Return a copy of every line in the records that includes the word "computer".

"""

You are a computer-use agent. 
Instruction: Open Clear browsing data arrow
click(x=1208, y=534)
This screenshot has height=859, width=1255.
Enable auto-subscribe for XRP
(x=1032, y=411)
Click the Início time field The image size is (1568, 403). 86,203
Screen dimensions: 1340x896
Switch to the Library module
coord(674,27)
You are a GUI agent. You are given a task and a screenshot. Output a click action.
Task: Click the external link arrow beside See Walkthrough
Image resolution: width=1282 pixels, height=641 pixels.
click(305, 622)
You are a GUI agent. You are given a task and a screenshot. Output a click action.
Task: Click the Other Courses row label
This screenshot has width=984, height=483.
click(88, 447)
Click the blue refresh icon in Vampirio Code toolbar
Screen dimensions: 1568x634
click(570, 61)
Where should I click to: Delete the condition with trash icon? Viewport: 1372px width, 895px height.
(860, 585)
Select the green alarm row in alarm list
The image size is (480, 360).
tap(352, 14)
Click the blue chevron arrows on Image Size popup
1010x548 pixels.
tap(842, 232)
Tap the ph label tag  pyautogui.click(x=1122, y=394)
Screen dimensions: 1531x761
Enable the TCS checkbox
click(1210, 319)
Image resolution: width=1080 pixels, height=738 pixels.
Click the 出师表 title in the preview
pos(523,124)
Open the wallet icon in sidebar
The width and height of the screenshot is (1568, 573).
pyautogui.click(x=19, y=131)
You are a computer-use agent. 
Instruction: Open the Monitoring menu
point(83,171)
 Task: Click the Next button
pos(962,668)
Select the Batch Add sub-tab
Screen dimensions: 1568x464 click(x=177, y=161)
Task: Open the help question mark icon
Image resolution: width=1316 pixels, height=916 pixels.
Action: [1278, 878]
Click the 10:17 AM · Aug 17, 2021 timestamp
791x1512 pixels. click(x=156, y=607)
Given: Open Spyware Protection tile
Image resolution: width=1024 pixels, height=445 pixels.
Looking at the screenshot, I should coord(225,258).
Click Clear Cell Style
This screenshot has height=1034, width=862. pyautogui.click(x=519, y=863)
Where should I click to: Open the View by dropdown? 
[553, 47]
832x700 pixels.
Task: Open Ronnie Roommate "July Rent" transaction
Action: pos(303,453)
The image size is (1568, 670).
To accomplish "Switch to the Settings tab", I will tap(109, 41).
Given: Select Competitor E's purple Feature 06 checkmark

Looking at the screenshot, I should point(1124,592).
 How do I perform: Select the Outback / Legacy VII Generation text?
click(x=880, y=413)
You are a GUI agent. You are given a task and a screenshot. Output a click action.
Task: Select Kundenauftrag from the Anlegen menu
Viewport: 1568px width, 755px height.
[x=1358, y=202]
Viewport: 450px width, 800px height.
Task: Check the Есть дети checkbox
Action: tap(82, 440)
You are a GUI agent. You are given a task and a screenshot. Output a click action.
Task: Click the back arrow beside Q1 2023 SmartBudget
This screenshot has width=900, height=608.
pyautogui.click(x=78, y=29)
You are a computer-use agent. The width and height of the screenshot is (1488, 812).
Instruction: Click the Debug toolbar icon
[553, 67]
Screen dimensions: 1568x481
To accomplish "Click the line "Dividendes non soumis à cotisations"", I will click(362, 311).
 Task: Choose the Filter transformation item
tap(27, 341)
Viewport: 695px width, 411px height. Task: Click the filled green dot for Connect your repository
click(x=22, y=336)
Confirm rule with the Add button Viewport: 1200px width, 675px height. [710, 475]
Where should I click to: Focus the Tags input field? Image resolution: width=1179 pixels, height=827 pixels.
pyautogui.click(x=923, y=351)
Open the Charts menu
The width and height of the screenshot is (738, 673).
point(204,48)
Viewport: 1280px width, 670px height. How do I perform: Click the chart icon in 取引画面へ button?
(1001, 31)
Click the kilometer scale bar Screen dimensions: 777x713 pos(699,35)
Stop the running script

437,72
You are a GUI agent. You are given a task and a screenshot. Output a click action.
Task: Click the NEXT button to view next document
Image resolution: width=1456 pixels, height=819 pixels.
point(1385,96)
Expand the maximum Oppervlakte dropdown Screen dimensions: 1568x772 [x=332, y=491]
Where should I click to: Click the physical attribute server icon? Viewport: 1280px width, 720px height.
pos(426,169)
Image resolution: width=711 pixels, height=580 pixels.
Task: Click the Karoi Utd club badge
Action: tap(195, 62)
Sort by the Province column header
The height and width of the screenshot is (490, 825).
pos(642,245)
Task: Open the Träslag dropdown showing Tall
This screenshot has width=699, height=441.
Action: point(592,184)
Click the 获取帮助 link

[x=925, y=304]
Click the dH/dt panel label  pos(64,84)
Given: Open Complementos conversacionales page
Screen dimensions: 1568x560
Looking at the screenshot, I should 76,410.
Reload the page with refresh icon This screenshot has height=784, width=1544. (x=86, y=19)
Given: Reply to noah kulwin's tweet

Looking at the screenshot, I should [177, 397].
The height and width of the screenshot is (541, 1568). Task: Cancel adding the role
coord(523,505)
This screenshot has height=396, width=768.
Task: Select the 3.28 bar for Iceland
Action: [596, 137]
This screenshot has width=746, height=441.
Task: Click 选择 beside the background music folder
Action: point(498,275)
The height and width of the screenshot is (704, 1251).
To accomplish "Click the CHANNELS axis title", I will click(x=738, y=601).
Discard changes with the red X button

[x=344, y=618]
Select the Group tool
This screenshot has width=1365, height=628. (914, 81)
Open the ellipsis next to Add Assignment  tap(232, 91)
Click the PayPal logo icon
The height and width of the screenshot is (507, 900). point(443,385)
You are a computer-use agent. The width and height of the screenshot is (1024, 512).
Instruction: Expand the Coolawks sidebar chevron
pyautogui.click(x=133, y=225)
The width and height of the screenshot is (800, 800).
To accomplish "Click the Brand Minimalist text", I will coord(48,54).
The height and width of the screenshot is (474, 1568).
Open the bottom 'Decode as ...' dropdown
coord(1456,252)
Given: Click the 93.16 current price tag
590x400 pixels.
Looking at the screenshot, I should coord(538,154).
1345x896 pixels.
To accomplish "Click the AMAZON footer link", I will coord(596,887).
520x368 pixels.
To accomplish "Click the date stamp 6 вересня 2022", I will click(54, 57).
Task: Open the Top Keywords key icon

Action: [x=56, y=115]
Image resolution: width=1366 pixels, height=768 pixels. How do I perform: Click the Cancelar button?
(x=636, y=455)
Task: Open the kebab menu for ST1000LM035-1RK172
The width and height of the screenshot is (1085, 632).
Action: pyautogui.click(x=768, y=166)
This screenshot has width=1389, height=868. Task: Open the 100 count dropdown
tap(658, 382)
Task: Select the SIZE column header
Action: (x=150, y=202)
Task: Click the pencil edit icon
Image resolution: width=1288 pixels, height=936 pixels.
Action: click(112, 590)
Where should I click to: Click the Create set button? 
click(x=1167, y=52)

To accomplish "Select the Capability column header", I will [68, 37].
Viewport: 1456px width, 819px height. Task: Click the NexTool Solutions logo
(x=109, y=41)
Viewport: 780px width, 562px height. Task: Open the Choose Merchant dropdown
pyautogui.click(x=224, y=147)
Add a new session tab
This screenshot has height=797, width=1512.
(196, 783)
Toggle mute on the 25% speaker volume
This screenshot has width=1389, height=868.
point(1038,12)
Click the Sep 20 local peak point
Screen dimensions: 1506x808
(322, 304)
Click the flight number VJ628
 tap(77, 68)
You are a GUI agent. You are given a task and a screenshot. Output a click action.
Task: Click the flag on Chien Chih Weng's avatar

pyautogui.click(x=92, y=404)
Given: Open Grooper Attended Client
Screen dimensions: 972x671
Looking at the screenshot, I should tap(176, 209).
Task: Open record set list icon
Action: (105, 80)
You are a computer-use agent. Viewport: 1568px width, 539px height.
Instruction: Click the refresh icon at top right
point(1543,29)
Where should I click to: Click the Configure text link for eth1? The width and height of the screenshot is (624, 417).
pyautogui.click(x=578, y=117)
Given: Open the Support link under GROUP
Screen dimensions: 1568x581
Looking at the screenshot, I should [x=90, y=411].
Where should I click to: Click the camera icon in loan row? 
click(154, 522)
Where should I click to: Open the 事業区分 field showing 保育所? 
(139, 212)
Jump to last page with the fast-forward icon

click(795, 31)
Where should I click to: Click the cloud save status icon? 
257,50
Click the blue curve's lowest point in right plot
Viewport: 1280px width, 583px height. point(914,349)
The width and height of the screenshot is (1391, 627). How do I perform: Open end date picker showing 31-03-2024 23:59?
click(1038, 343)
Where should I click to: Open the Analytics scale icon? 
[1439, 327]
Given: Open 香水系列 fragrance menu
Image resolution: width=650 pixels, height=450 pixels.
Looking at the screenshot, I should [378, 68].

"""

● SOLUTION TO THE EXERCISE:
You are a computer-use agent. 
You are a computer-use agent. 
You are a computer-use agent. The width and height of the screenshot is (1488, 812).
You are a computer-use agent. The width and height of the screenshot is (1024, 512).
You are a computer-use agent. Viewport: 1568px width, 539px height.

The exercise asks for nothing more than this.